Some of the decisions cited above (especially Morey v. Morning Journal Assn., 123 N.Y. 207; Smith v. Smith, 236 N.Y. 581; Sydney v. Macfadden Newspaper Pub. Corp., 242 N.Y. 208, and Henry v. New York Post, 280 N.Y. 842) are doubly relevant to our present case. Not only do they allow matter extrinsic to the publication to be used to make out a per se case but they show that it may be libelous per se to say things about a married person which would be innocuous as to one not married.
We come now to the O'Connell v. Press Pub. Co. case (214 N.Y. 352, supra) and the disputed and controversial "O'Connell rule" ("whatever it might mean", Henn, Libel by Extrinsic Fact, 47 Cornell L. Q. 14, 34). If the O'Connell case means that a libel per se action cannot stand if extrinsic facts must be read with it or into it, then O'Connell is directly opposed to the numerous decisions of our court above cited (see discussion in 1 Seelman, Law of Libel and Slander in New York [rev. ed.], pars. 53, 67).

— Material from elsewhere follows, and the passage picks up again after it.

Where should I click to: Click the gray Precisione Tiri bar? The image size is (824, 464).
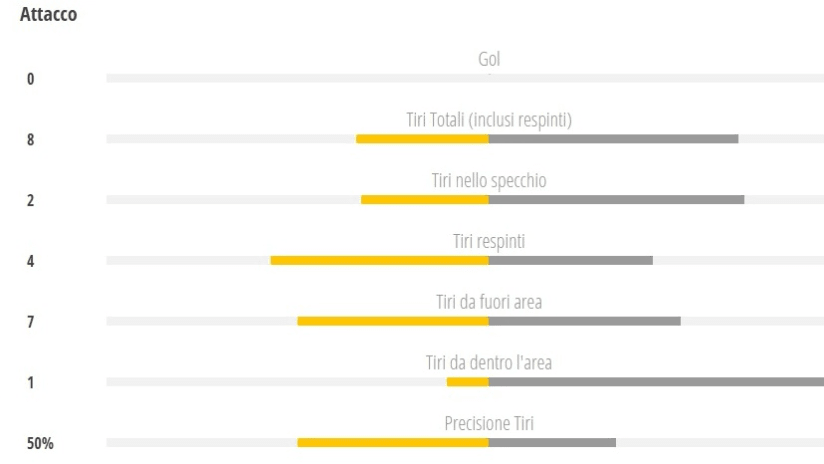coord(552,442)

Actually, the O'Connell decision (supra) is not in point here and not inconsistent with Sydney (supra). The reason for refusing to give it effect in Sydney was, it would seem, that O'Connell involved not "libel by extrinsic fact" but an effort to give defamatory meaning to the published words by ascribing to them an unnatural and unreasonable innuendo or ascribed meaning. The news article complained of in O'Connell's case discussed a Federal court criminal prosecution not against O'Connell but against certain sugar importers in which it was charged that the latter had arranged for fraudulent underweighing of sugar to avoid import duties. The newspaper story reported that O'Connell as a witness before the Grand Jury had testified that he had invented a steel spring device and that an officer of the corporation which was later indicted had referred plaintiff to an employee, also later indicted. The complaint in O'Connell's libel action alleged that these references to him meant that he had engaged in criminal conduct through the use of his invention on the weighing scales. The defendant moved *291 to dismiss the complaint, alleging that the article was not a libel on its face but required the showing of extrinsic fact. This court held the complaint insufficient but not, it would seem, on that particular ground. The opinion says (p. 360) that by innuendo plaintiff was seeking "improperly and ineffectually" "to give the language of the publication a broader application". The O'Connell decision, therefore, must be understood as one dealing with the attempted use of an innuendo not justified by the words themselves. It is not, therefore, applicable here nor does it control or overrule the Sydney and other cases which allow not the utilization of innuendos but the pleading of extrinsic facts.
We conclude, therefore, that the complaint sufficiently alleges a publication libelous per se. It will be for a jury to say what damages (be they substantial or nominal) the several plaintiffs are entitled to.
The order appealed from should be reversed and the motions to dismiss the complaints denied, with costs in all courts.
In each action: Order reversed, with costs in all courts, and matter remitted to Special Term for further proceedings in accordance with the opinion herein.